- **抜粋**:
%%

これによれば、飢餓ゾーンに対応するフライトを複数条或いは多条のフライトとすることにより、発泡成形体製造装置において飢餓ゾーンで注入される物理発泡剤を溶融樹脂に均一で効率的に溶解し、例えば高倍率な発泡成形体や緻密セル構造の発泡成形体等の高品質な発泡成形体を製造することができる。また、送給ゾーンに対応するフライトのリード角を飢餓ゾーンに対応するフライトのリード角よりも小さく設定すると共に、送給ゾーンに対応するフライトの条数を飢餓ゾーンに対応するフライトの条数よりも小さく設定することにより、発泡成形体製造装置において飢餓ゾーン及び送給ゾーンで輸送される溶融樹脂の流量の低下を防止してスムーズな溶融樹脂の流れを得ることができ、飢餓ゾーンの溶融樹脂の圧力を必要且つ十分に低下させ、適量の物理発泡剤をシリンダ内に注入できる飢餓状態を確実に実現することができる。従って、飢餓ゾーンの溶融樹脂の圧力を低下させるために、可塑化ゾーンからの溶融樹脂の流入量を減らすことも不要となり、計量時間を短縮して高い生産効率で発泡成形体を製造することができる。また、溶融樹脂の送給性向上によって飢餓ゾーンで高い飢餓状態を保つことができるので、発泡成形体製造装置において物理発泡剤の注入箇所から溶融樹脂が逆流する現象を防止することができ、耐ベントアップ性能を高めることができる。また、溶融樹脂の送給性向上と飢餓ゾーンの複数条或いは多条のフライトにより、発泡成形体製造装置において効率的に物理発泡剤を溶融樹脂に溶解させることができるため、飢餓ゾーンの長さ、換言すればスクリュやシリンダの全長を短縮することができ、装置の設置場所の省スペース化と装置コストの削減を図ることができる。
【発明の効果】
【0015】
本発明によれば、物理発泡剤を溶融樹脂に均一で効率的に溶解し、高品質な発泡成形体を製造することができると共に、飢餓ゾーン及び送給ゾーンで輸送される溶融樹脂の流量の低下を防止し、高い生産効率で発泡成形体を製造することができる。

%%

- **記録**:
%%

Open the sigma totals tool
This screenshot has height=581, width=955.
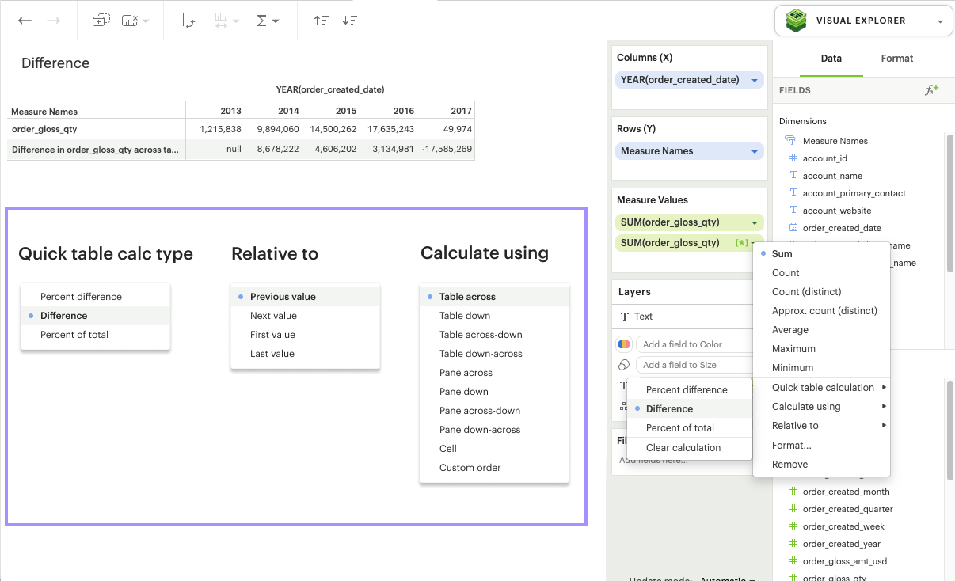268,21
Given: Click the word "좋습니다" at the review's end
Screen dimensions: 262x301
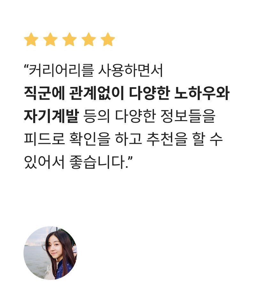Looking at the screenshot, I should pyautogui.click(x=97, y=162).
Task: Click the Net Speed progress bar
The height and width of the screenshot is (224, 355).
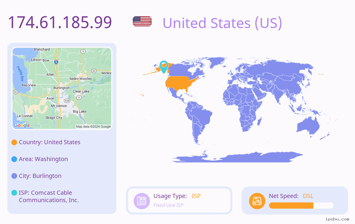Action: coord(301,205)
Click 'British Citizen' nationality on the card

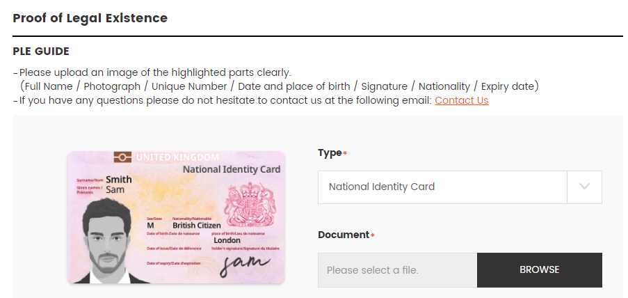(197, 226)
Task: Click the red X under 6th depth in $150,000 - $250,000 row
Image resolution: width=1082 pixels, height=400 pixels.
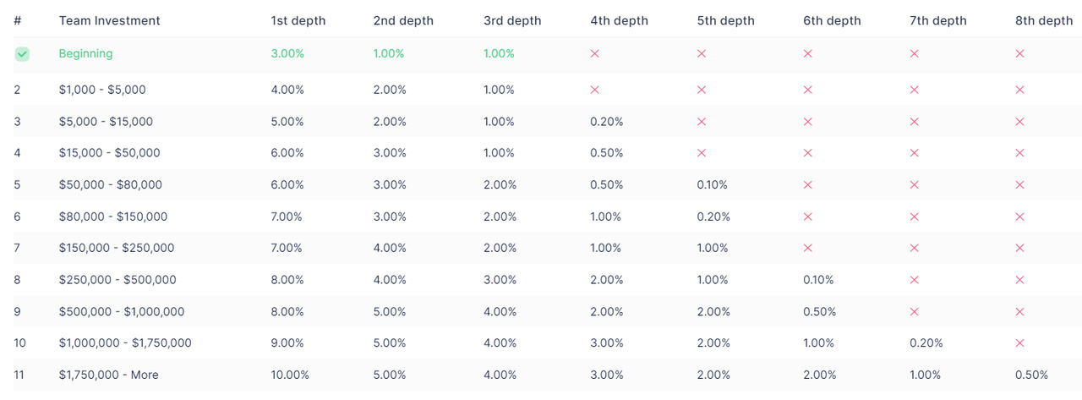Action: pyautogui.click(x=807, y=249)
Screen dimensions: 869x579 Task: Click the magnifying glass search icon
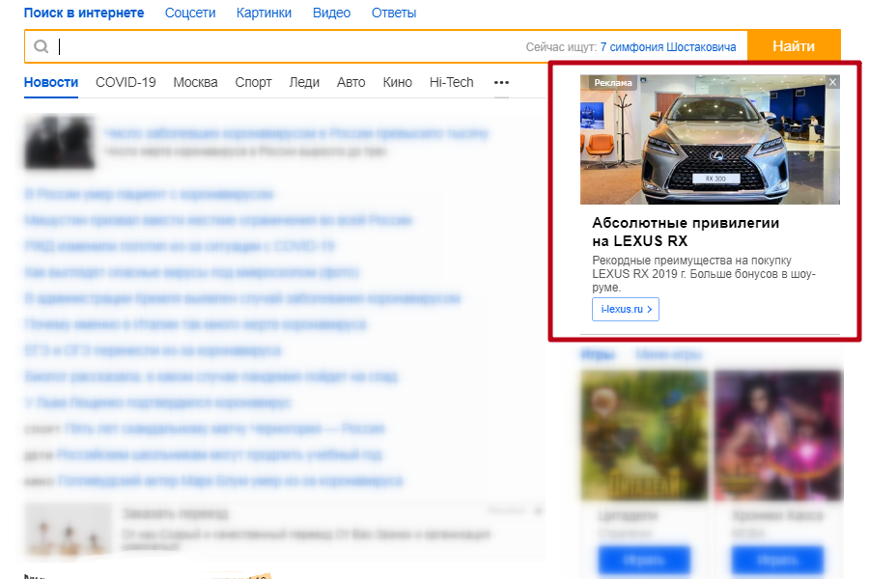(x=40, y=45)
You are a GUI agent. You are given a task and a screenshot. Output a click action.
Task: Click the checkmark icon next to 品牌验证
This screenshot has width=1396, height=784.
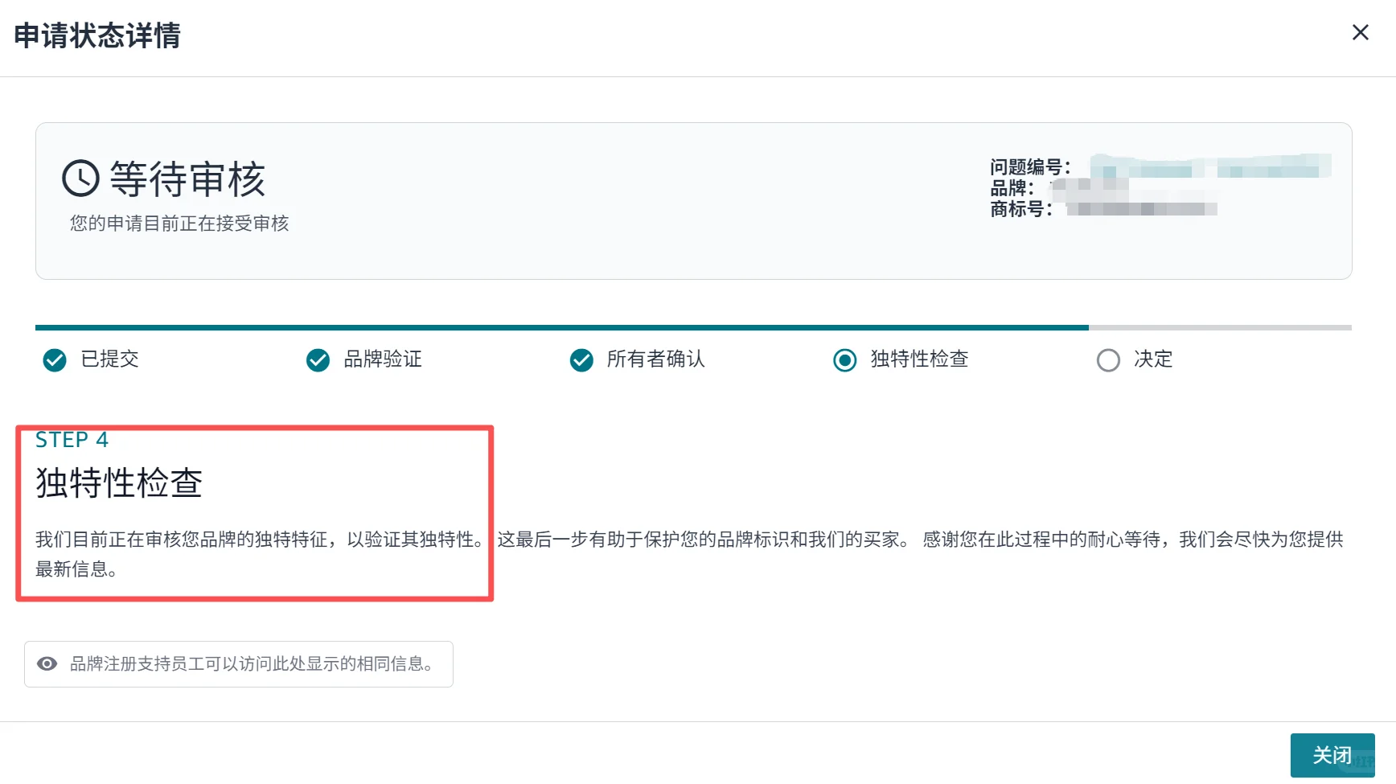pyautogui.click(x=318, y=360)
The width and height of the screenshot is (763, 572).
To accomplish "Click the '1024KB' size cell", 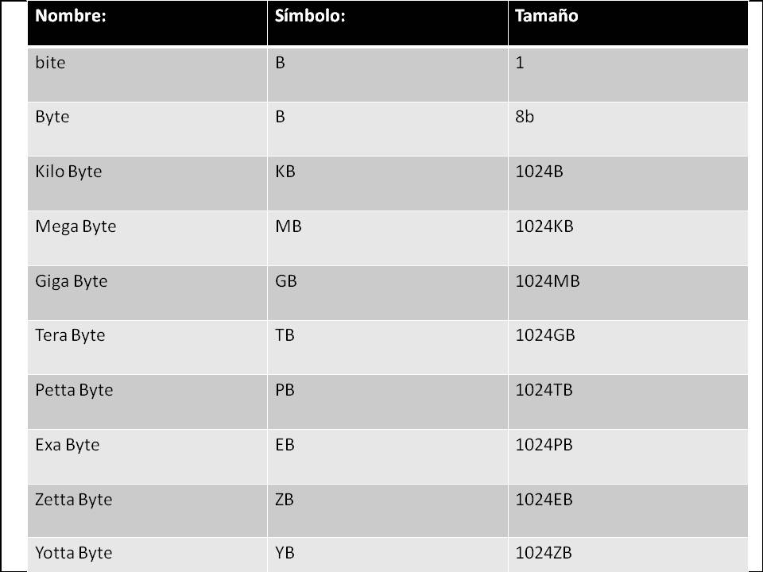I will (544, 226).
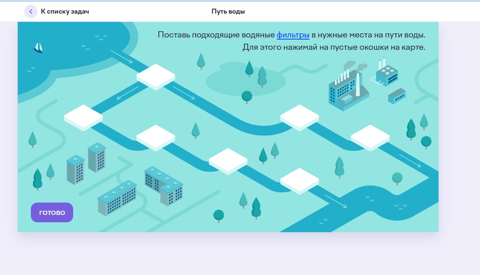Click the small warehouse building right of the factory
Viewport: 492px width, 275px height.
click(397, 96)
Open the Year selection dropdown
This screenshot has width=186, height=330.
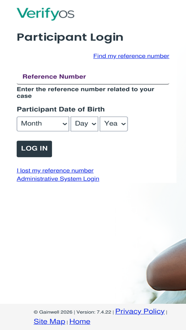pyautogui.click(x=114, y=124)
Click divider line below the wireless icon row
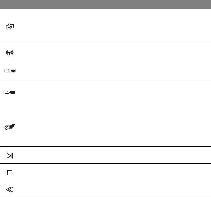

%%

- **作業内容**:
発泡成形体製造装置の抜粋のうち、「これによれば、飢餓ゾーンに対」から「防止し、高い生産効率で発泡成形体を製造することができる。」までの部分を一字も変えずに書き写してください。

- **回答**:
これによれば、飢餓ゾーンに対応するフライトを複数条或いは多条のフライトとすることにより、発泡成形体製造装置において飢餓ゾーンで注入される物理発泡剤を溶融樹脂に均一で効率的に溶解し、例えば高倍率な発泡成形体や緻密セル構造の発泡成形体等の高品質な発泡成形体を製造することができる。また、送給ゾーンに対応するフライトのリード角を飢餓ゾーンに対応するフライトのリード角よりも小さく設定すると共に、送給ゾーンに対応するフライトの条数を飢餓ゾーンに対応するフライトの条数よりも小さく設定することにより、発泡成形体製造装置において飢餓ゾーン及び送給ゾーンで輸送される溶融樹脂の流量の低下を防止してスムーズな溶融樹脂の流れを得ることができ、飢餓ゾーンの溶融樹脂の圧力を必要且つ十分に低下させ、適量の物理発泡剤をシリンダ内に注入できる飢餓状態を確実に実現することができる。従って、飢餓ゾーンの溶融樹脂の圧力を低下させるために、可塑化ゾーンからの溶融樹脂の流入量を減らすことも不要となり、計量時間を短縮して高い生産効率で発泡成形体を製造することができる。また、溶融樹脂の送給性向上によって飢餓ゾーンで高い飢餓状態を保つことができるので、発泡成形体製造装置において物理発泡剤の注入箇所から溶融樹脂が逆流する現象を防止することができ、耐ベントアップ性能を高めることができる。また、溶融樹脂の送給性向上と飢餓ゾーンの複数条或いは多条のフライトにより、発泡成形体製造装置において効率的に物理発泡剤を溶融樹脂に溶解させることができるため、飢餓ゾーンの長さ、換言すればスクリュやシリンダの全長を短縮することができ、装置の設置場所の省スペース化と装置コストの削減を図ることができる。
【発明の効果】
【0015】
本発明によれば、物理発泡剤を溶融樹脂に均一で効率的に溶解し、高品質な発泡成形体を製造することができると共に、飢餓ゾーン及び送給ゾーンで輸送される溶融樹脂の流量の低下を防止し、高い生産効率で発泡成形体を製造することができる。